Governing community schemes have become increasingly challenging for trustees who are under pressure to comply with complex legislation, overcome challenges of non-payment, and deal with a growing number of disputes over issues such as alternative energy and water backup systems, according to Thembelihle Mbatha, the Acting Chief Ombud and Chief Financial Officer of the Community Schemes Ombud Service (CSOS).
She says that many common challenges in community schemes can be attributed to poor governance. Good governance starts with registering with CSOS; with less than half the estimated 70 000 plus community schemes in South Africa on their register, CSOS is stepping up efforts to enforce registration, with the support of the NPA.
Good governance also minimises disputes, she says. “Many of the disputes escalated to CSOS relate to poor financial management – for example, homeowners don’t know how levies are calculated, there’s no transparency, and their property values are impacted.” However, she notes that this is not necessarily due to deliberate mismanagement, but rather because many schemes lack the necessary audit and financial management skills among their trustees.
Another common issue arising in recent months is schemes changing their architectural rules around solar panels, generators, and water tanks. “The changes can lead to disputes, which could have been avoided if they followed the proper process. Because of load shedding, trustees are now also expected to make these big financial investments such as generators and inverters for the complex. They are faced with hefty financial decisions on behalf of owners.”

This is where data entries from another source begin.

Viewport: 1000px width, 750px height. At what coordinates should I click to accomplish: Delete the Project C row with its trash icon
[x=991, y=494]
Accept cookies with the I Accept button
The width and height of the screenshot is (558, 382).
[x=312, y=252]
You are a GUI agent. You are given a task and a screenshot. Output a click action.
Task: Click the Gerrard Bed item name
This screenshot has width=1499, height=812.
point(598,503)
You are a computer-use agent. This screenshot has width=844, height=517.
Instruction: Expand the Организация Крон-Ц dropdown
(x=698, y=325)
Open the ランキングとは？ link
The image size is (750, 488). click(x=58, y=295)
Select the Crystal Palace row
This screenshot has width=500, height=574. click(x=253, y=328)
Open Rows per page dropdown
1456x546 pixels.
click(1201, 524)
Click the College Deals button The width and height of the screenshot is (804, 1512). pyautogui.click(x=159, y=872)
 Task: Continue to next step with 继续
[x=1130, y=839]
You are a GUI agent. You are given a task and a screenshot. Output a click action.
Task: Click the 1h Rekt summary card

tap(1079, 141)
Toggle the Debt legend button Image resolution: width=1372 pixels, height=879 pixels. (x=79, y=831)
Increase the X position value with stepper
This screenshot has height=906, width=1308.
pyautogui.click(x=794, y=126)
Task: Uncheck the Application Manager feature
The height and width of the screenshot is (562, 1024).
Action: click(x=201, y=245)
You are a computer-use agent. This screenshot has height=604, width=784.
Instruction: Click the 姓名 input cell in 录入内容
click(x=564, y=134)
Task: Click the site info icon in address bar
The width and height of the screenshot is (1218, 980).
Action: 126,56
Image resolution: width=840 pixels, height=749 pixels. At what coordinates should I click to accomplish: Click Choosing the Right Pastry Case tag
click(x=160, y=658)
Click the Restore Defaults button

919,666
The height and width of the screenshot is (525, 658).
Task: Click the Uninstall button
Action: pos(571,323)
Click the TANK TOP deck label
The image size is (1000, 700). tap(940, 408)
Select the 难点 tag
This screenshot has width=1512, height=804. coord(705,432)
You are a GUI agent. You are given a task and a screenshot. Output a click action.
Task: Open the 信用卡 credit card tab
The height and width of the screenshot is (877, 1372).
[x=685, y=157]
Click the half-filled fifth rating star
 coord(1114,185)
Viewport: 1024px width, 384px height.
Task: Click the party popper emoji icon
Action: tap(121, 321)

Mbatha says many trustees are unaware that support is available. “We need to ramp up education and training – hence the start of our Indabas. CSOS is not just for dispute resolution – we are also a promoter of good governance. As part of our mandate, we do quality assurance on the scheme governance rules. One of our pillars is education and training – and we can even go to a scheme to deliver training as part of our mandate.”
To further support trustees, CSOS worked with FICA to develop a template for good governance, complete with FAQs.
CSOS is also expanding its footprint countrywide to make in-person support more accessible.
At its upcoming Indaba, free to attend, CSOS case management officers will setup a help desk where homeowners and stakeholders can discuss burning issues and register cases, if necessary.
The CSOS Indaba aims to help trustees and managing agents strengthen community scheme governance, administration, and management, outlining common challenges and solutions, and best practice.